Elan Matches Earnings Ests. - Analyst Blog

Elan Corporation plc (ELN) reported loss per share of 7 cents for the third quarter of 2010, in line with the Zacks Consensus Estimate but way below the year-ago earnings of 11 cents per share. The year-ago quarter saw Elan recording a divestment gain of $107.7 million, which is primarily the reason for the substantial year-over-year decline in earnings. On an adjusted basis, the company reported a loss of 5 cents per share, an improvement from a loss of 11 cents per share in the third quarter of 2009.

Revenues

Quarterly revenues declined 2% year over year to $281.4 million and also missed the Zacks Consensus Estimate of $298 million.

Elan operates through two segments – BioNeurology and Elan Drug Technologies (EDT). Revenues from the BioNeurology segment went up 0.2% to $218.2 million, driven by higher Tysabri sales. The EDT segment sales, however, declined 8.6% year over year to $63.2 million. Lower Skelaxin revenues affected EDT segment sales.

Revenues from Tysabri, indicated for the treatment of multiple sclerosis (MS) and Crohn's disease (CD), amounted to $215.9 million during the third quarter of 2010, reflecting a year-over-year increase of 12.8%. Higher demand and price increases helped boost Tysabri sales.

Elan has a co-development agreement with Biogen Idec Inc. (BIIB) for Tysabri, under which Elan markets the drug in the US and books the entire sales as its revenues.
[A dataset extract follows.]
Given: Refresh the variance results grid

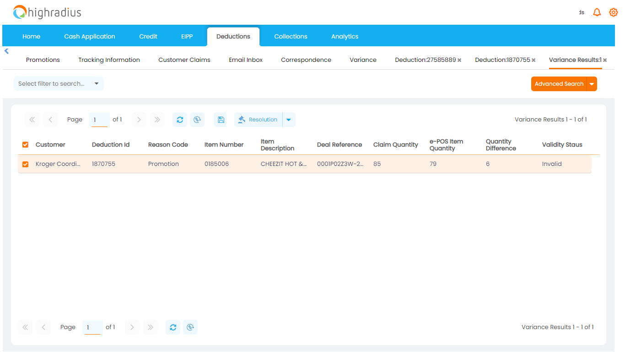Looking at the screenshot, I should (180, 119).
Outside the United States, Biogen is responsible for distribution, and Elan records as revenue its share of the profit or loss on these sales of Tysabri. This collaboration agreement provides Elan with the option to buy the rights of Tysabri if Biogen changes hands.

Expenses

During the reported quarter, selling, general and administrative (SG&A) expenses declined 4% to $64.2 million. Lower sales and marketing costs helped in the decline. Research and development (R&D) expenses came in at $63.8 million, down 20% from the year-ago quarter. The divestment of the Alzheimer's Immunotherapy Program during the third quarter of 2009 is still helping Elan save costs.

Outlook

Elan expects adjusted earnings before interest, tax, depreciation and amortization to cross $150 million in 2010. Further, the company is looking to end 2010 with about $400 million of cash and investments, with the objective of becoming cash flow positive in 2011.

Further, the company said that it expects SG&A and R&D expenses to range between $475 million and $525 million during 2010.

Our View

We currently have a Neutral recommendation on Elan. The company is highly dependent on Tysabri for revenue generation. We remain concerned that an increase in the number of progressive multifocal leukoencephalopathy (PML; a viral infection of the brain) cases associated with the use of Tysabri could lead to a slowdown in the sales of the drug going forward.